REQUIREMENT: Condense the paragraph beginning "I have only moved seven times" in the following reflection on Abram's move into a short bulleted list that keeps its main facts.

EXTRACTED TEXT:
Abram, a man who had lived most of his life in a place called Haran, was instructed by God to move. God told him to leave his father's family, his relatives and his native country, and go to a place that he'd show him.

I have only moved seven times in my life, never relocating more than ten miles away from a prior residence. Statistics suggest that I am a few moves behind the average American who packs it all up and relocates about every five years, and I am definitely an anomaly in terms of my having stayed so close to the place of my birth. As a result, I'm quite taken by Abram's immediate, unquestioning obedience. I can only speculate, but knowing myself so well, the following questions would be in my head even if they didn't exit my mouth if God appeared to me with similar instructions. First, why? Then, where? Next, is this really necessary, you know I hate moving Lord. And finally--Leave my family? Seriously? You know how tight we are!

But not Abram. He obeyed. He packed and left. Without negotiating, interrogating, or aggravating God, he simply did as he was asked.

Yesterday, for a millisecond and a half, I was tempted to apply for a position that was advertised on the web as the "world's best job". It was described like this:

The "island caretaker" would be expected to stroll the white sands, soak up the sun, snorkel the reef, "maybe clean the pool" — and report to a global audience via weekly blogs, photo diaries and video updates. The winner, who will stay rent-free in a multimillion-dollar three-bedroom beach home complete with pool and golf cart, must be an excellent communicator and be able to speak and write in English. The job was located on an island in Australia.

SOURCE EXCERPT:
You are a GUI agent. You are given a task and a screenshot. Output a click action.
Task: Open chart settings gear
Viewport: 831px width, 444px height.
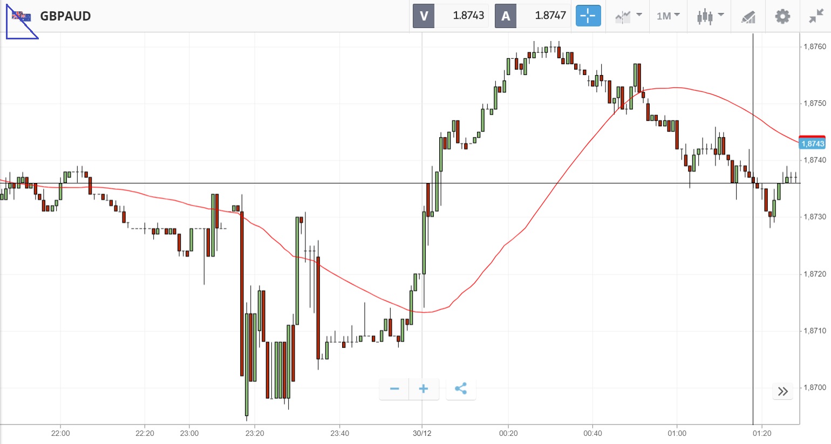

SOLVED PROBLEM:
- Has moved only seven times, never more than ten miles from a previous home.
- Is a few moves behind the average American, who relocates about every five years, and is unusual for staying so close to the place of birth.
- Is therefore struck by Abram's immediate, unquestioning obedience.
- Given the same instructions, would wonder why, where, and whether the move was really necessary, and would object to leaving such a close family.